Iv only said this out loud once so a bit nervous about posting but everyone seems pretty helpful and understanding on here so lets go!
Im a mixed-race guy living in Spain but was born and grew up in London in the UK, in the whitest part of the whole city, growing up and i have never really had a non-white friend...I have always had issues surrounding my race and identity and have never really like i belong being neither black nor white...
anyway...around the time internet porn started to become a thing I discovered sites and starts such as Lex Steele, Mandingo, Dogfart, Gloryhole etc and i found this utterly exhilarating...even just writing about it nowim getting aroused, at the time it was i told myself because (a) the girls these guys were ######6 were gorgeous (likes of Nikita Denise, Aurora Snow, Kaylyn, Janet Mason etc) and (b) by watching Interracial porn it was easier for me to put myself in the role of the guy than watching white guys.
At the time i think it was a relatively small sub fetish but now interracial is massive online
anyway without realising i went deeper and further into my porn addiction and my focus and obsession with interracial porn become more pervasive and exclusive to the point now its pretty much all i watch...also the type I look for now has changed, whereas in the past it was hough for a girl to talk dirty e.g. wow your so big, now I need/want to here stuff like 'your BLACK dick is so big' and more recently I have been getting off with girls using the N word or anything abusive or degrading...
I think one of the reason (apart form the Coolidge effect (?) of constantly needing more and more sexual simulation) is that over the years living in and working in as i have said in overwhelmingly white atmospheres (now in Spain i work for a company that employs over 100 people from around the world I'm one of two non white males) combined with 15 years + of rejection or simply being ignored by girls in favour of my friends or others, i have become convinced, rightly or wrongly that one of the reasons I have been so alone and am so rejected is because of my race.

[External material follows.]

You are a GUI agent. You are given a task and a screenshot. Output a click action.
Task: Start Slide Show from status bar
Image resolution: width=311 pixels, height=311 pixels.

For example on tinder I have to swipe on average about 100 people to get a single match (I'm a decent looking guy) and my friends seem to get many more matches, i know in UK i get way more matches and the in Peru i got more too but my white friend got even more! recently i was in a club and there was 3 of us guys talking to 3 Peruvian girls and all the girls completely ignored me to talk to my friend even though i spoke better spanish and one of my friends spoke none, without being too dismissive i believe this was down to 'white-fetishing' which i have witnessed in girls from poorer or developing countries...but i digress i suppose...
i suppose what i ma getting at is it possible that my fetsish and obsession with interracial black guys on white girls with the girls being abusive and degrading the man (but simultaneously worshiping his dick and ply ######6 him coz he's black) is because that i feel in real life that my race 'holds me back' and that people look down or reject me even if only subconsciously because I am not white (nor a typically black, whatever that means! though i have been accused of not being black enough). i think also it bothers me that living in Spain i know about 30 girls with Spanish boyfriends but I only know 2 guys with Spanish girlfriends so i feel angry about the power/sex imbalance between men and women and white and black? i feel like in this regard I'm getting a raw deal and that things are harder for me than others and that i have no agency and that by watching this porn its like getting bit more agency and power? and by reviling in crude an duly cliches and stereotypes in porn that I secretly believe people are secretly judging me for anyway its like a way of facing or combating this stereotypes, but like in the most unhealthy way possible?
im 31, i became sexual aware and intereted when i was about 10, i didn't lose my virginity until i was 20, not for lack of trying, since then i have 2 girlfriend and sex with over 30 different girls, alms al one night stands, almost non of which this was my choice, i say this to explain that my life has taught me that girls will only want to ###$ me if they don't know me, once they get o know me I become a good friend but un ###$, also the fact that people want one night stands but not relationships lead me to see myself as only a sexual object which is kinda how the white girls use the balck guys in the porn i watch...
i don't know...
I think this post started coherently and ended a mess and I'm not sure what I'm asking or saying but just want to get a few things off my chest, would love to hear about anyone else's motives for watching this kind of porn (from the noon-white perspective) or from anyone who uses porn to deal with or face more complex issues regarding themselves ow they see themselves or how they worry others perceive them.